{ "error" : "Maximum number of rows [500000] reached" }

Amey Jain

unread,

Feb 9, 2016, 7:44:34 PM2/9/16

to Druid User

I am have pretty small dataset loaded in my druid.
I am querying it and I am constantly getting this error.
Any idea how to limit the output rows like limit n. I tried threshold:5 but does not help, it gives all the results it finds(if they are less than 500000.

query:

{
    "queryType": "groupBy",
    "dataSource": "avpingFull",
    "granularity": {"type": "duration", "duration": "86400000", "origin":"2015-01-01T23:55:00Z"},
    "dimensions": ["file_sha2"],
   "aggregations": [
        {"type": "count", "name": "rows"}
    ],
    "OrderByColumnSpec":{
        "dimension":"rows",
        "direction":"descending"
    },
    "intervals": ["2015-01-01T10:00:00/2016-01-01T11:01:00"]
}

max time I have in my cluster it 2015-01-01T23.59.59
Please advice.

Amey Jain

unread,

Feb 9, 2016, 8:17:22 PM2/9/16

to Druid User

Looks like it relates to the maxRowsinMemory in realtlime config file. Eventhough I tried giving a limitspec with a value 5. So now there is no way I can query my whole data at once. I have only one day of data.

{
    "queryType": "groupBy",
    "dataSource": "avpingFull",


    "granularity":"all",


    "dimensions": ["file_sha2"],
   "aggregations": [
        {"type": "count", "name": "rows"}
    ],


    "limitSpec":{
        "type"    : "default",
        "limit"   : 5,
        "columns" : [{


                "dimension":"rows",
                "direction":"descending"
        }]
    },


    "intervals": ["2015-01-01T00:10:00/2015-01-01T00:15:00"]
}

Amey Jain

unread,

Feb 9, 2016, 8:30:06 PM2/9/16

to Druid User

Another thing I noticed using plyql I am able to query full dataset for the same query

plyql -h hostname:8082 -a select -q "SELECT file_sha2 ,count() FROM avpingFull where __time>'2015-01-01T00:00:00' AND __time < '2015-01-01T23:59:59' group by file_sha2 limit 5 "
This give me the result as I need.

On Tuesday, February 9, 2016 at 4:44:34 PM UTC-8, Amey Jain wrote:

Gian Merlino

unread,

Feb 9, 2016, 10:54:11 PM2/9/16

to druid...@googlegroups.com

Hey Amey,

You're running into a limit on the size of the pre-limited resultset for groupBy queries (by default this is 500000). plyql is likely working because your query could actually be run as a topN (it's a single dimension ordered by a metric), and so plyql is probably doing that.
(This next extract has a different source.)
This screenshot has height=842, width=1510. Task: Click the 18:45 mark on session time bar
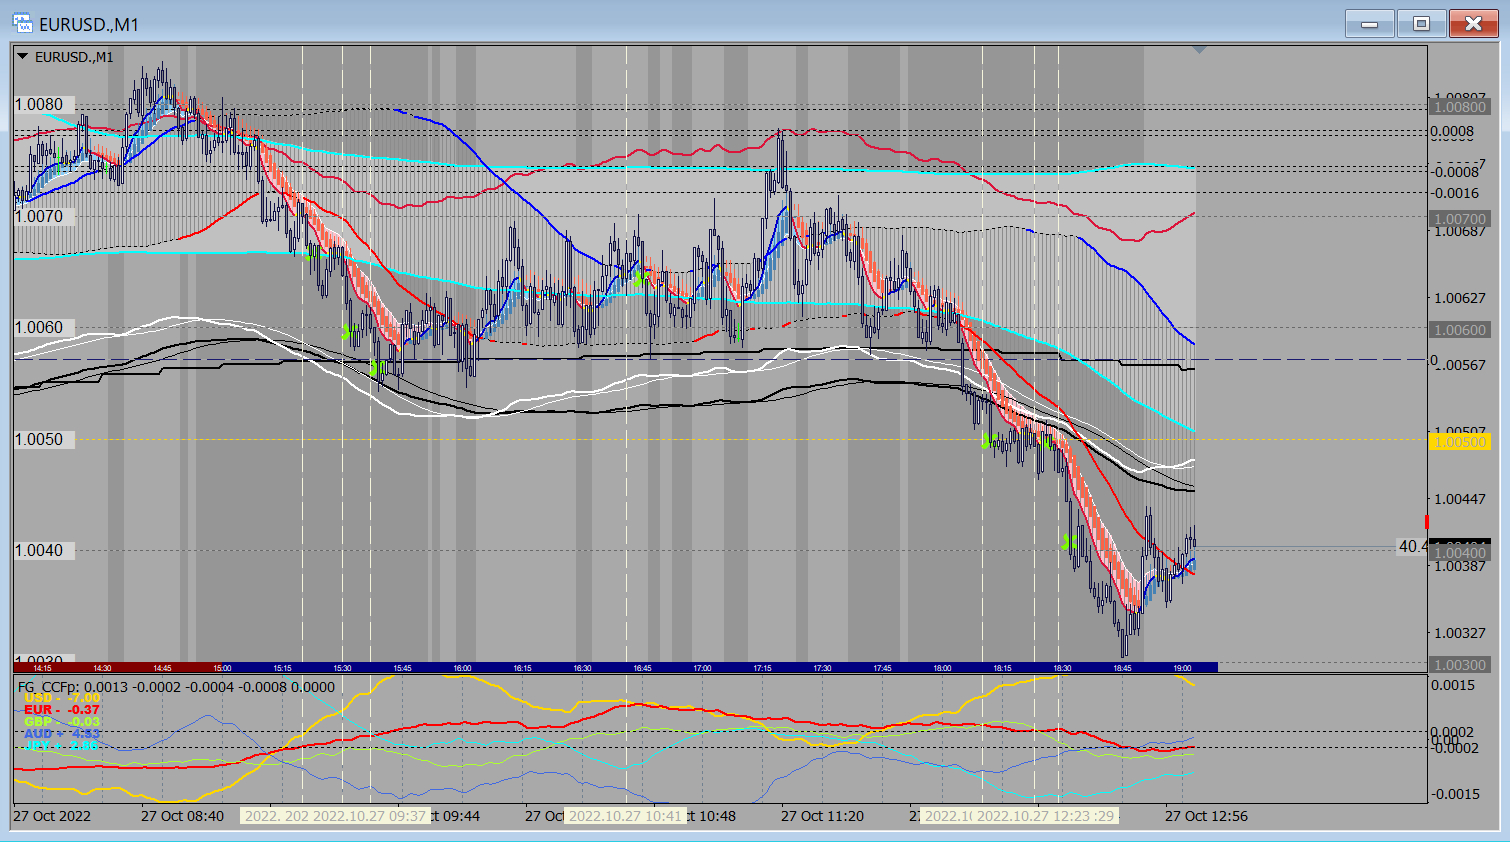[x=1122, y=668]
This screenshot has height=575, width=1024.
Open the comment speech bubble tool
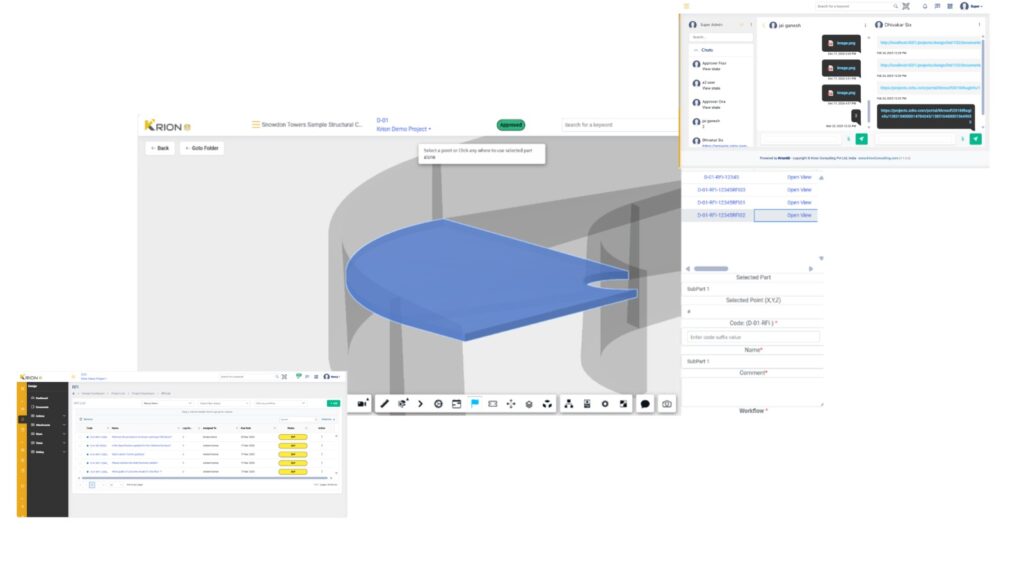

You can see in verbose mode the query it's issuing (--verbose).

If topNs work for you, you should use them, as they are much more efficient than groupBys. They are approximate though and may have some 'noise' (especially near the bottom of the results) due to potentially not including 100% of the data points.

Gian

--
You received this message because you are subscribed to the Google Groups "Druid User" group.
To unsubscribe from this group and stop receiving emails from it, send an email to druid-user+...@googlegroups.com.
To post to this group, send email to druid...@googlegroups.com.
To view this discussion on the web visit https://groups.google.com/d/msgid/druid-user/ccc867f9-32f2-4db0-a301-0daabda3acdd%40googlegroups.com.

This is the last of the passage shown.